→ **TASK DIRECTIONS**
Repeat the listing below in full, keeping each word as given.

→ **ENTRIES PROVIDED**

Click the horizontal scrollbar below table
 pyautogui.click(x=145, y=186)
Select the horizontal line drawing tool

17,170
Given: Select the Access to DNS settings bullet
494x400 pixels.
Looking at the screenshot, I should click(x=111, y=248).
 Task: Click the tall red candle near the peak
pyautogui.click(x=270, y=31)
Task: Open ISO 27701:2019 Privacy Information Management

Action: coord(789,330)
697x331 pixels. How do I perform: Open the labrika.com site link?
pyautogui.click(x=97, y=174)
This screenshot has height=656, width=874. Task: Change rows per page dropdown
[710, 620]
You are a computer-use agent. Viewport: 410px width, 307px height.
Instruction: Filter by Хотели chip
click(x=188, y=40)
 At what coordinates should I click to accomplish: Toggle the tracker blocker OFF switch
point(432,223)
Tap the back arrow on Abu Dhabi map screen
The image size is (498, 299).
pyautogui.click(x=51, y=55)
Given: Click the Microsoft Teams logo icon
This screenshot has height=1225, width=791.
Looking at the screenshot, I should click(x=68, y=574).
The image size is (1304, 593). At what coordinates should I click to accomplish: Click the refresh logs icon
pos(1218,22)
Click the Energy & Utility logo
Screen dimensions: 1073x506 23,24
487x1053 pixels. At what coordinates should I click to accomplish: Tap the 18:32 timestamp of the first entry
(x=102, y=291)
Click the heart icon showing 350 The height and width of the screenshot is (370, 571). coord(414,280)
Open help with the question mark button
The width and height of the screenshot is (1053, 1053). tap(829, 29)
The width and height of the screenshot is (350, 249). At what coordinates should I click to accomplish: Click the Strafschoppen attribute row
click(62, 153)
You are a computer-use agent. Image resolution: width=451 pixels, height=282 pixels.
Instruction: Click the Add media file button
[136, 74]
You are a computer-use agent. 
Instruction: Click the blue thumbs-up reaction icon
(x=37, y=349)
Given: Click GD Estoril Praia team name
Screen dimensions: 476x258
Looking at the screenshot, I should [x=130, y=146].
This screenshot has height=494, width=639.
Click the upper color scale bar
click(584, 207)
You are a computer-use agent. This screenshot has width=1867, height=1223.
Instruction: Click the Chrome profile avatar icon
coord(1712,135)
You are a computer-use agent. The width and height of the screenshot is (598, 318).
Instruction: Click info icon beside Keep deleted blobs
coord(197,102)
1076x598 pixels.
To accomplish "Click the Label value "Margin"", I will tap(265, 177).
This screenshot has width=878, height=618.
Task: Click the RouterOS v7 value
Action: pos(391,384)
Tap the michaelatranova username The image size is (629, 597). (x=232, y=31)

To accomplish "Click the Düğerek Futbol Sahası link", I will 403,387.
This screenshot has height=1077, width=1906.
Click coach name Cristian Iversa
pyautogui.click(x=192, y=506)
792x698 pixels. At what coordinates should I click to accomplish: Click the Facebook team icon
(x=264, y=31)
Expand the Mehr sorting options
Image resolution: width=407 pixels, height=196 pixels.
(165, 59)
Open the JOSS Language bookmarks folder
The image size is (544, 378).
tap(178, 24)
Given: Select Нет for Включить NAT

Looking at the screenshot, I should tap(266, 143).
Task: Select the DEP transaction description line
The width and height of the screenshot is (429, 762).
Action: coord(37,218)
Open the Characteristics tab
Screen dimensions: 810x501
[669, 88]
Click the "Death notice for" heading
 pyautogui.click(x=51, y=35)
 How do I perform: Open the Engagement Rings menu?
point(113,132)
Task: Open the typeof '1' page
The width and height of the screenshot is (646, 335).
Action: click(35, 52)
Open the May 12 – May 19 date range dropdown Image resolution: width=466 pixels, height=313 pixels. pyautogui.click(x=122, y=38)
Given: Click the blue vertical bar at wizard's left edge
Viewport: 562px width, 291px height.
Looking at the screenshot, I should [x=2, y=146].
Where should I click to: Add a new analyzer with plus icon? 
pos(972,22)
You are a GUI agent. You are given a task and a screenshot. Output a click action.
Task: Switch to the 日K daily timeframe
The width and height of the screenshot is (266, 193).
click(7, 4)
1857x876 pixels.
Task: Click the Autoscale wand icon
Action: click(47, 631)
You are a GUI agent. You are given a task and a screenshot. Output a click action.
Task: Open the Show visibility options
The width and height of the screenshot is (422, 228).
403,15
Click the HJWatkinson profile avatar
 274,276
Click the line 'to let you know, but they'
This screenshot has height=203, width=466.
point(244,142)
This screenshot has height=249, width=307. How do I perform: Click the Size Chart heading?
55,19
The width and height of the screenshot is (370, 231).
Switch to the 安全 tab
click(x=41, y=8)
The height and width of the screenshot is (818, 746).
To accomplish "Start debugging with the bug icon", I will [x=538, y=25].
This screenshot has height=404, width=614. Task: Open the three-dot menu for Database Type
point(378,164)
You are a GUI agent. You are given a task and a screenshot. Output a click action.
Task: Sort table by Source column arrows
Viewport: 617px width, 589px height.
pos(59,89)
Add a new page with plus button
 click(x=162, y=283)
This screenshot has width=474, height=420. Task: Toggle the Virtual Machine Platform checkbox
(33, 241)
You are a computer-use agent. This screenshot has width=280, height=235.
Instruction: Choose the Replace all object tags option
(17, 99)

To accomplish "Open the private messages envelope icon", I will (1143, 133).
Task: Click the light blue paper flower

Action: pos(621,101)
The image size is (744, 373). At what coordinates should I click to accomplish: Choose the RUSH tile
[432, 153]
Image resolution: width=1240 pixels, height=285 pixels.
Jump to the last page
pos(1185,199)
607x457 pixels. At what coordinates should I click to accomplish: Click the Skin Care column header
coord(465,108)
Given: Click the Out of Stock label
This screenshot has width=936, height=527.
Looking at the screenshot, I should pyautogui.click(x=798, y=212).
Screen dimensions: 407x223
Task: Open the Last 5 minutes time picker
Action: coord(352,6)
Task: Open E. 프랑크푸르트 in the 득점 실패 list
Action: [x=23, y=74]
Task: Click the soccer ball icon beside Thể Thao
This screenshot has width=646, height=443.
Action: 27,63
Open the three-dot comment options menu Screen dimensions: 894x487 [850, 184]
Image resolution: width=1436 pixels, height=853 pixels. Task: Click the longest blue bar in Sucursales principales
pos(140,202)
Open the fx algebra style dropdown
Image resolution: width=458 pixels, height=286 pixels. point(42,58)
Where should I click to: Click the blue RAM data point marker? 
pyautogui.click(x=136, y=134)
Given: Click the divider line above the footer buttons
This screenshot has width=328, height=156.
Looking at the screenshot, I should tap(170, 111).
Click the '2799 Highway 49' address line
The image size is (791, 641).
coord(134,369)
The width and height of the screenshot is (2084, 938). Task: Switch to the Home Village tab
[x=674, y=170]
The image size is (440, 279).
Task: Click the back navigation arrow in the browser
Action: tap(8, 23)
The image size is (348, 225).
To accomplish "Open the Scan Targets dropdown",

→ **WORKED SOLUTION**
Click the horizontal scrollbar below table
 pyautogui.click(x=145, y=186)
Select the horizontal line drawing tool

17,170
Given: Select the Access to DNS settings bullet
494x400 pixels.
Looking at the screenshot, I should click(x=111, y=248).
 Task: Click the tall red candle near the peak
pyautogui.click(x=270, y=31)
Task: Open ISO 27701:2019 Privacy Information Management

Action: coord(789,330)
697x331 pixels. How do I perform: Open the labrika.com site link?
pyautogui.click(x=97, y=174)
This screenshot has height=656, width=874. Task: Change rows per page dropdown
[710, 620]
You are a computer-use agent. Viewport: 410px width, 307px height.
Instruction: Filter by Хотели chip
click(x=188, y=40)
 At what coordinates should I click to accomplish: Toggle the tracker blocker OFF switch
point(432,223)
Tap the back arrow on Abu Dhabi map screen
The image size is (498, 299).
pyautogui.click(x=51, y=55)
Given: Click the Microsoft Teams logo icon
This screenshot has height=1225, width=791.
Looking at the screenshot, I should click(x=68, y=574).
The image size is (1304, 593). At what coordinates should I click to accomplish: Click the refresh logs icon
pos(1218,22)
Click the Energy & Utility logo
Screen dimensions: 1073x506 23,24
487x1053 pixels. At what coordinates should I click to accomplish: Tap the 18:32 timestamp of the first entry
(x=102, y=291)
Click the heart icon showing 350 The height and width of the screenshot is (370, 571). coord(414,280)
Open help with the question mark button
The width and height of the screenshot is (1053, 1053). tap(829, 29)
The width and height of the screenshot is (350, 249). At what coordinates should I click to accomplish: Click the Strafschoppen attribute row
click(62, 153)
You are a computer-use agent. Image resolution: width=451 pixels, height=282 pixels.
Instruction: Click the Add media file button
[136, 74]
You are a computer-use agent. 
Instruction: Click the blue thumbs-up reaction icon
(x=37, y=349)
Given: Click GD Estoril Praia team name
Screen dimensions: 476x258
Looking at the screenshot, I should [x=130, y=146].
This screenshot has height=494, width=639.
Click the upper color scale bar
click(584, 207)
You are a computer-use agent. This screenshot has width=1867, height=1223.
Instruction: Click the Chrome profile avatar icon
coord(1712,135)
You are a computer-use agent. The width and height of the screenshot is (598, 318).
Instruction: Click info icon beside Keep deleted blobs
coord(197,102)
1076x598 pixels.
To accomplish "Click the Label value "Margin"", I will tap(265, 177).
This screenshot has width=878, height=618.
Task: Click the RouterOS v7 value
Action: pos(391,384)
Tap the michaelatranova username The image size is (629, 597). (x=232, y=31)

To accomplish "Click the Düğerek Futbol Sahası link", I will 403,387.
This screenshot has height=1077, width=1906.
Click coach name Cristian Iversa
pyautogui.click(x=192, y=506)
792x698 pixels. At what coordinates should I click to accomplish: Click the Facebook team icon
(x=264, y=31)
Expand the Mehr sorting options
Image resolution: width=407 pixels, height=196 pixels.
(165, 59)
Open the JOSS Language bookmarks folder
The image size is (544, 378).
tap(178, 24)
Given: Select Нет for Включить NAT

Looking at the screenshot, I should tap(266, 143).
Task: Select the DEP transaction description line
The width and height of the screenshot is (429, 762).
Action: coord(37,218)
Open the Characteristics tab
Screen dimensions: 810x501
[669, 88]
Click the "Death notice for" heading
 pyautogui.click(x=51, y=35)
 How do I perform: Open the Engagement Rings menu?
point(113,132)
Task: Open the typeof '1' page
The width and height of the screenshot is (646, 335).
Action: click(35, 52)
Open the May 12 – May 19 date range dropdown Image resolution: width=466 pixels, height=313 pixels. pyautogui.click(x=122, y=38)
Given: Click the blue vertical bar at wizard's left edge
Viewport: 562px width, 291px height.
Looking at the screenshot, I should [x=2, y=146].
Where should I click to: Add a new analyzer with plus icon? 
pos(972,22)
You are a GUI agent. You are given a task and a screenshot. Output a click action.
Task: Switch to the 日K daily timeframe
The width and height of the screenshot is (266, 193).
click(7, 4)
1857x876 pixels.
Task: Click the Autoscale wand icon
Action: click(47, 631)
You are a GUI agent. You are given a task and a screenshot. Output a click action.
Task: Open the Show visibility options
The width and height of the screenshot is (422, 228).
403,15
Click the HJWatkinson profile avatar
 274,276
Click the line 'to let you know, but they'
This screenshot has height=203, width=466.
point(244,142)
This screenshot has height=249, width=307. How do I perform: Click the Size Chart heading?
55,19
The width and height of the screenshot is (370, 231).
Switch to the 安全 tab
click(x=41, y=8)
The height and width of the screenshot is (818, 746).
To accomplish "Start debugging with the bug icon", I will [x=538, y=25].
This screenshot has height=404, width=614. Task: Open the three-dot menu for Database Type
point(378,164)
You are a GUI agent. You are given a task and a screenshot. Output a click action.
Task: Sort table by Source column arrows
Viewport: 617px width, 589px height.
pos(59,89)
Add a new page with plus button
 click(x=162, y=283)
This screenshot has width=474, height=420. Task: Toggle the Virtual Machine Platform checkbox
(33, 241)
You are a computer-use agent. This screenshot has width=280, height=235.
Instruction: Choose the Replace all object tags option
(17, 99)

To accomplish "Open the private messages envelope icon", I will (1143, 133).
Task: Click the light blue paper flower

Action: pos(621,101)
The image size is (744, 373). At what coordinates should I click to accomplish: Choose the RUSH tile
[432, 153]
Image resolution: width=1240 pixels, height=285 pixels.
Jump to the last page
pos(1185,199)
607x457 pixels. At what coordinates should I click to accomplish: Click the Skin Care column header
coord(465,108)
Given: Click the Out of Stock label
This screenshot has width=936, height=527.
Looking at the screenshot, I should pyautogui.click(x=798, y=212).
Screen dimensions: 407x223
Task: Open the Last 5 minutes time picker
Action: coord(352,6)
Task: Open E. 프랑크푸르트 in the 득점 실패 list
Action: [x=23, y=74]
Task: Click the soccer ball icon beside Thể Thao
This screenshot has width=646, height=443.
Action: 27,63
Open the three-dot comment options menu Screen dimensions: 894x487 [850, 184]
Image resolution: width=1436 pixels, height=853 pixels. Task: Click the longest blue bar in Sucursales principales
pos(140,202)
Open the fx algebra style dropdown
Image resolution: width=458 pixels, height=286 pixels. point(42,58)
Where should I click to: Click the blue RAM data point marker? 
pyautogui.click(x=136, y=134)
Given: Click the divider line above the footer buttons
This screenshot has width=328, height=156.
Looking at the screenshot, I should tap(170, 111).
Click the '2799 Highway 49' address line
The image size is (791, 641).
coord(134,369)
The width and height of the screenshot is (2084, 938). Task: Switch to the Home Village tab
[x=674, y=170]
The image size is (440, 279).
Task: Click the back navigation arrow in the browser
Action: tap(8, 23)
The image size is (348, 225).
To accomplish "Open the Scan Targets dropdown",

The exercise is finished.